The news that Dutch civil service pension scheme ABP is suing Goldman Sachs over claims of a mis-sold collateralised debt obligation (CDO) raises questions over what counts as adequate due diligence. The €246bn scheme - which has already sued Credit Suisse, Deutsche Bank and JPMorgan over the same issue - alleges in a complaint filed in New York that the bank knew the product was considerably riskier than it let on to investors. 

The outcome of the case is by no means a foregone conclusion. Last June, JPMorgan agreed a $153.6m (€116.8m) settlement with the SEC over claims it failed to disclose an interest to investors, including the manager of the General Motors pension fund. But an earlier UK case involving a CDO issued by Barclays Bank found against an Italian institutional plaintiff on the grounds that the latter was plenty capable of assessing the risks in the contract it had signed. 

Even leaving aside the legal implications of a sub judice case, what can pension funds be expected to know about not only the products they invest in but the people they hire to help them do the investing?

Patrick McCoy, head of investment advisory at KPMG, has been critical of pension funds' tendency to appoint fiduciary managers based not on due diligence but on existing relationships with consultants.

"It would be logical and best practice to look round the market and see what's out there," he said. "It would also demonstrate that they were doing a good job of due diligence. But pension funds tend to place a lot of trust in existing consultants and are more willing to extend the range of services 'a little bit more' when in fact it's a lot more."

Leaving aside the fact that to outsource risk mitigation is to create another category of risk, for better or worse, the trustees already in place take their responsibilities seriously. Despite his criticisms of some pension funds' sometimes blasé attitudes towards outsourcing, McCoy claims most trustees resist handing over responsibility because they want to keep control over what they are ultimately responsible for. "They don't want to delegate responsibly too far away," he said. "That's the key issue for them."
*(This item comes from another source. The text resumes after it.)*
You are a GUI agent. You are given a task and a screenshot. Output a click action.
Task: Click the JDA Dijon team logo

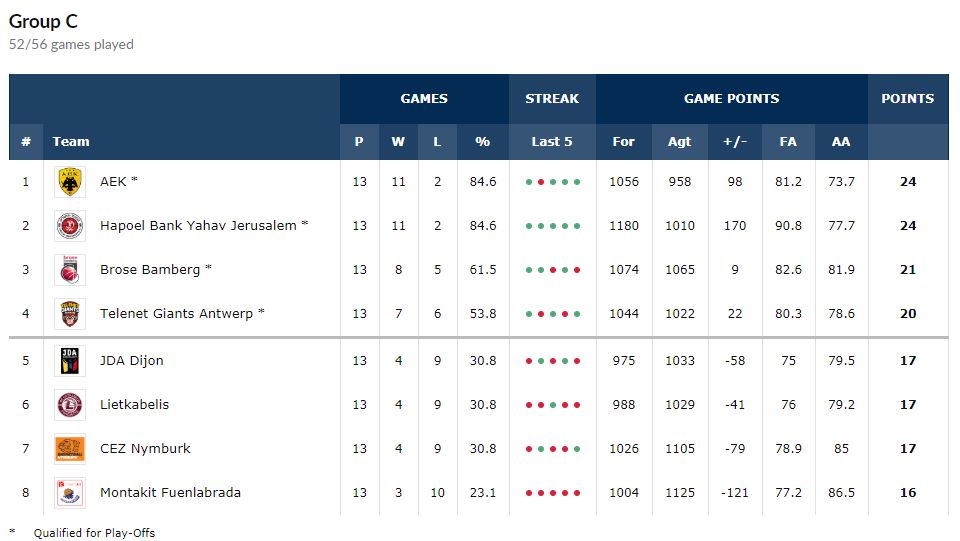tap(70, 361)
Yet a report published last September by private equity data firm Preqin found that pension funds were increasingly likely to outsource infrastructure investment, including due diligence, to consultants in a bid for "professionalisation". 

This intermediation of consultants, at least in the UK, makes the chain of assessment difficult to pick out. "Fund managers assess the assets, we assess them, and trustees make a decision one way or the other," said Towers Watson senior investment consultant Douglas Crawshaw. "Trustees expect us, when we make recommendations, to have done the due diligence - that's what they're paying us to do. They expect us to give us the right advice, but the trustees remain the trustees."
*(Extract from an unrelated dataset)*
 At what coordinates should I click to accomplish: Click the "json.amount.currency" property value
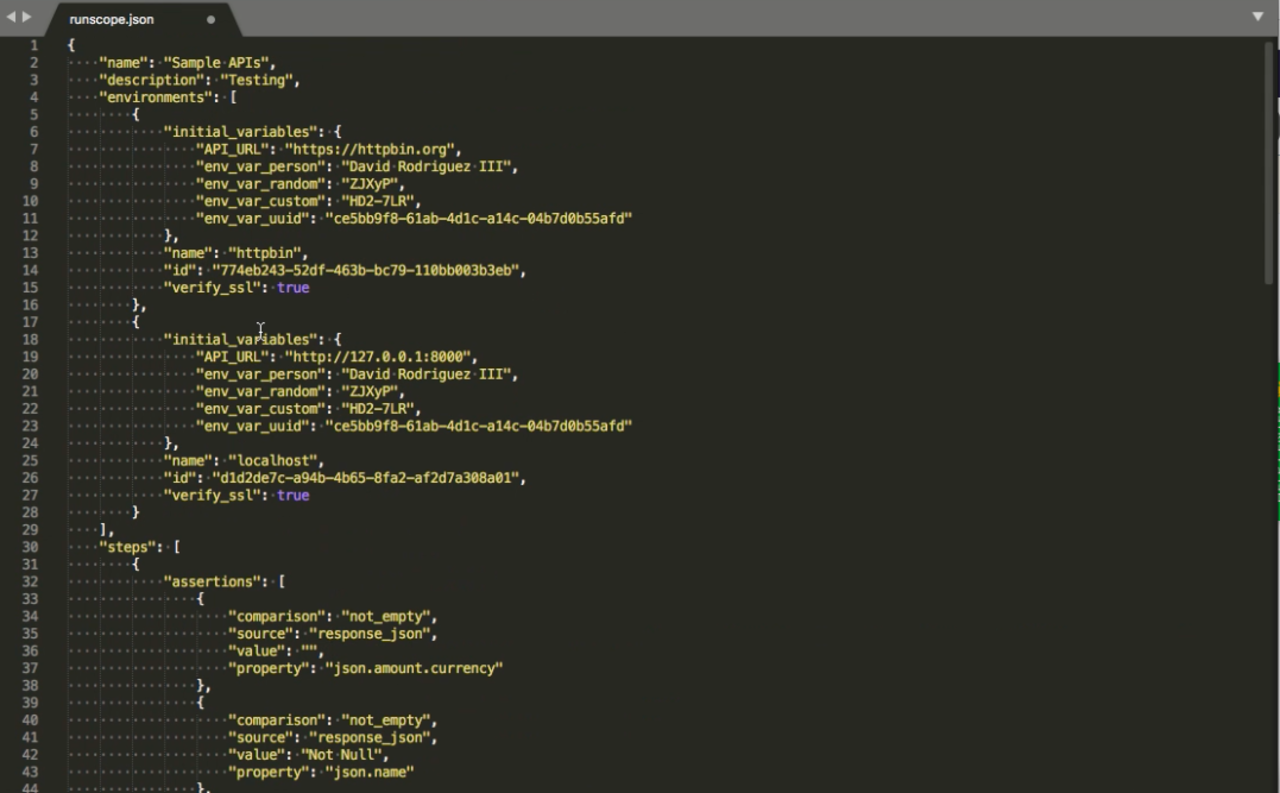tap(413, 668)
David Collinson, co-head of business origination at the Pension Corporation, likewise argues that it is trustees' responsibility to make sure the job gets done.

"If the trustees of a pension scheme are advised to buy a building in central London and they buy it, the fact they hired lawyers to do due diligence doesn't mean the lawyer takes on the investment risk - even though the pension scheme might seek financial compensation when the lawyer does a poor job of the due diligence," he said.
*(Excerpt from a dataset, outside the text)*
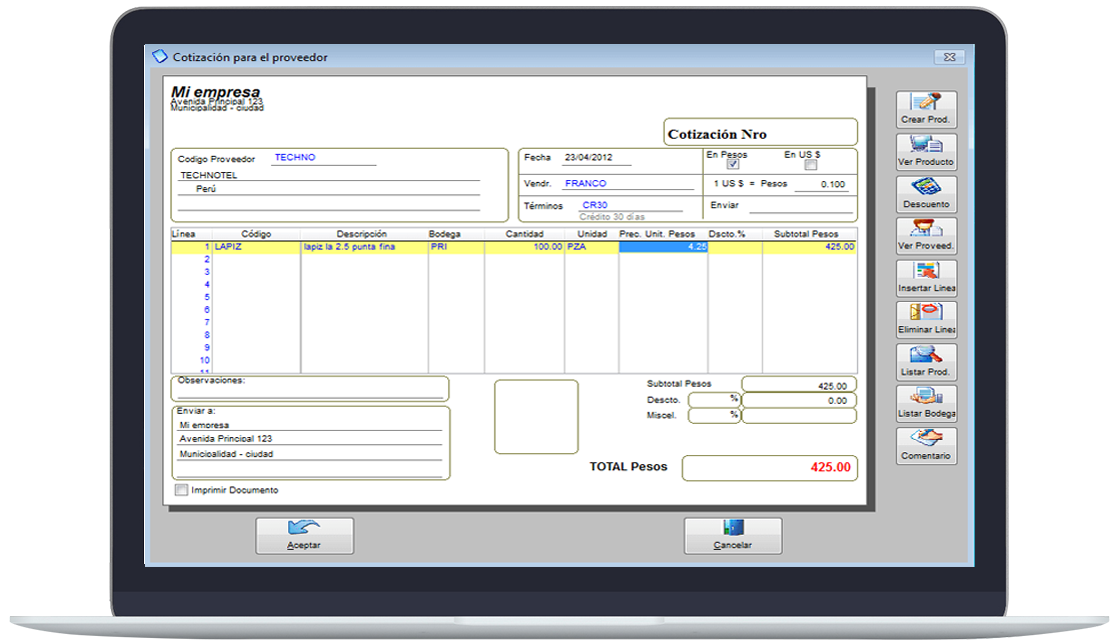The height and width of the screenshot is (640, 1120).
Task: Click the Crear Prod. icon button
Action: click(926, 109)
On the other hand, he said, all financial institutions, including pension funds, are working harder to justify their decisions - with potentially negative implications. Collinson compared it with prescribing medicine in the US, where a doctor may believe a particular drug to be the best treatment for a patient, but will not prescribe it unless it is widely used.

"The best decision might not be taken because decision-making will not be based on rational criteria," he said.

In any case, would stuffing pension fund trustee boards with independent experts - a trend more common outside the UK - make much difference? Richard Butcher, managing director of Pitman Trustees, points out that, in the UK, only 40% of pension fund boards include professional independent trustees - up from 15% a couple of years back, but still a meagre percentage. He claims the fact decisions go wrong relatively infrequently has more to do with industry self-regulation than pension fund due diligence.

"Trustee boards tend to defer to where they believe the expertise is, though more vocal trustees - whether expert or not - tend to carry decisions," he said. "In any case, there's no template for a professional trustee other than 'I like him and he seems to be doing a good job'."

He adds: "I can tell you that in only a very small minority of our appointments has due diligence been done on us. Pension funds will negotiate on fees, and they'll want to know if we have insurance. They're less interested in whether we're fit and proper because there is no objective measure for it."